How many falsely tagged tokens are actually normal inserted non-NE L2 words?

Namely: How many error are caused by code-switching?

In [11]:
# target_word_idxs: list of indices of falsely tagged tokens by spaCy
target_word_idxs = []
for result in ner_results:
    spacy_wrong_ne_idx = [
        i
        for i, (elem1, elem2) in enumerate(zip(result["spacy_ne"], result["true_ne"]))
        if elem1 != elem2
    ]
    target_word_idxs.append(spacy_wrong_ne_idx)

fauxne_at_cs = []  # [(falsely tagged NE count, error on CS position count) of sent_1, ...]
for i in range(len(target_word_idxs)):
    if len(target_word_idxs[i]) > 0:
        fauxne_count = len(target_word_idxs[i])
        sentence = ner_results[i]

        if sentence["mlang"] == "eng":
            fauxne_at_cs_count = len([j for j in target_word_idxs[i] if sentence["lang"][j] == "lang2"])
        elif sentence["mlang"] == "spa":
            fauxne_at_cs_count = len([j for j in target_word_idxs[i] if sentence["lang"][j] == "lang1"])
        fauxne_at_cs.append((fauxne_count, fauxne_at_cs_count))

In [12]:
all_fauxne_count = sum(t[0] for t in fauxne_at_cs)
all_fauxne_at_cs_count = sum(t[1] for t in fauxne_at_cs)

all_fauxne_at_cs_count / all_fauxne_count

0.13780409502746666

### Error Analysis 3

How many inserted L2 tokens that are actually NEs are correctly identified as NE by L1 model?

In [13]:
# target_word_idxs: list of indices of inserted L2 words that are NEs by gold standard
target_word_idxs = []
for result in ner_results:
    if result["mlang"] == "eng":
        # get CS Spanish token index
        cs_idx = [i for i in range(len(result["lang"])) if result["lang"][i] == "lang2"]
        # keep CS Spanish tokens that are actually NEs
        cs_ne_idx = [idx for idx in cs_idx if result["true_ne"][idx] != "O"]
        target_word_idxs.append(cs_ne_idx)
    elif result["mlang"] == "spa":
        # get CS English token index
        cs_idx = [i for i in range(len(result["lang"])) if result["lang"][i] == "lang1"]
        # keep CS English tokens that are actually NEs
        cs_ne_idx = [idx for idx in cs_idx if result["true_ne"][idx] != "O"]
        target_word_idxs.append(cs_ne_idx)

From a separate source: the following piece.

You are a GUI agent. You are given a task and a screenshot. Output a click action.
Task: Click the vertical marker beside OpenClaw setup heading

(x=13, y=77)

csne_as_ne = []  # [(L2 tokens = NE count, NE-L2 tokens as NE count) of sent_1, ...]
for i in range(len(ner_results)):
    if len(target_word_idxs[i]) > 0:
        l2ne_count = len(target_word_idxs[i])
        l2ne_as_ne_count = len([j for j in target_word_idxs[i] if ner_results[i]["spacy_ne"][j] == "Yes"])

        csne_as_ne.append((l2ne_count, l2ne_as_ne_count))

In [14]:
all_l2ne_count = sum(t[0] for t in csne_as_ne)
all_l2ne_as_ne_count = sum(t[1] for t in csne_as_ne)

all_l2ne_as_ne_count / all_l2ne_count

0.6963265306122449